• _What you need to do_
Beginning with the line containing "Image resolution: width=815", transcribe every line exactly down to the last one in the records below, and drop the pictures.

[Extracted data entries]
--- --- ---
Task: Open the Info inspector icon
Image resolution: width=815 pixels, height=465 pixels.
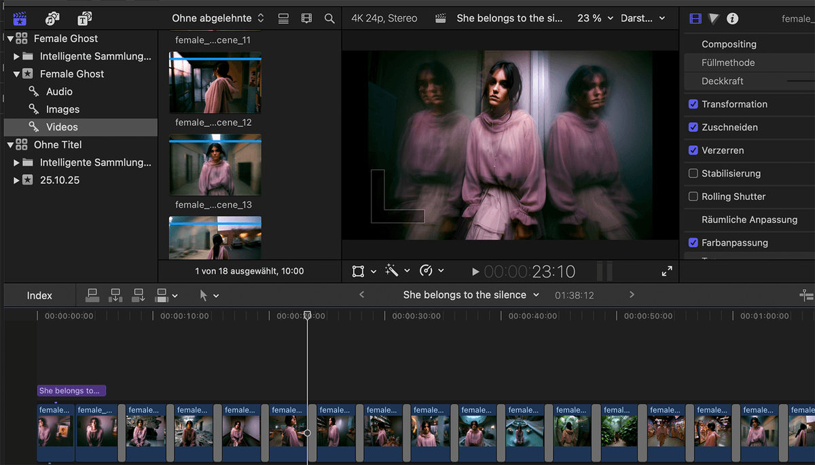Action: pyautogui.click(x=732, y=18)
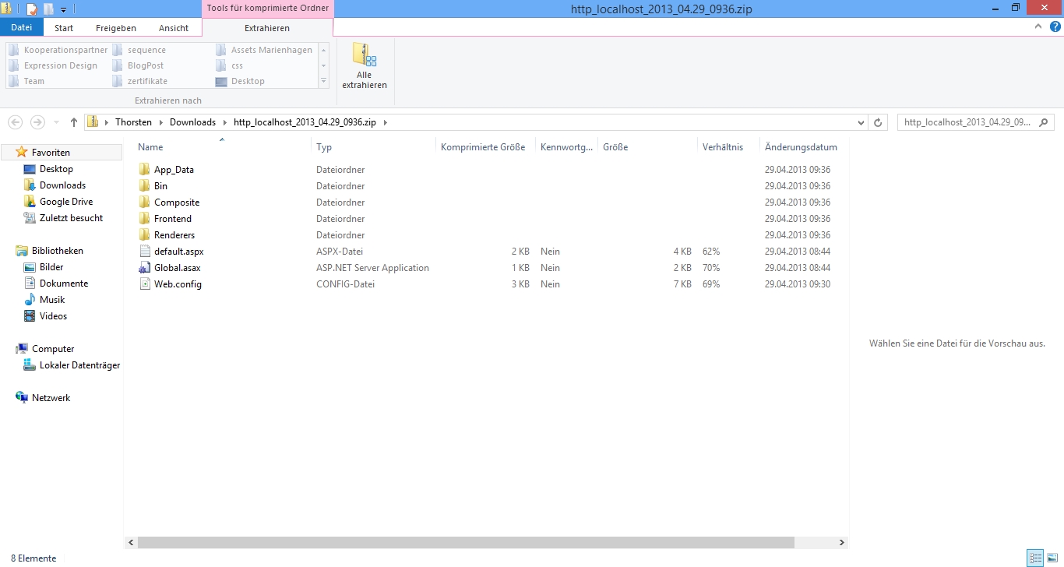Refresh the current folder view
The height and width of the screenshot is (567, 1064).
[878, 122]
--- --- ---
• _Output for this exercise_
Image resolution: width=815 pixels, height=465 pixels.
Action: pyautogui.click(x=732, y=18)
Refresh the current folder view
The height and width of the screenshot is (567, 1064).
[878, 122]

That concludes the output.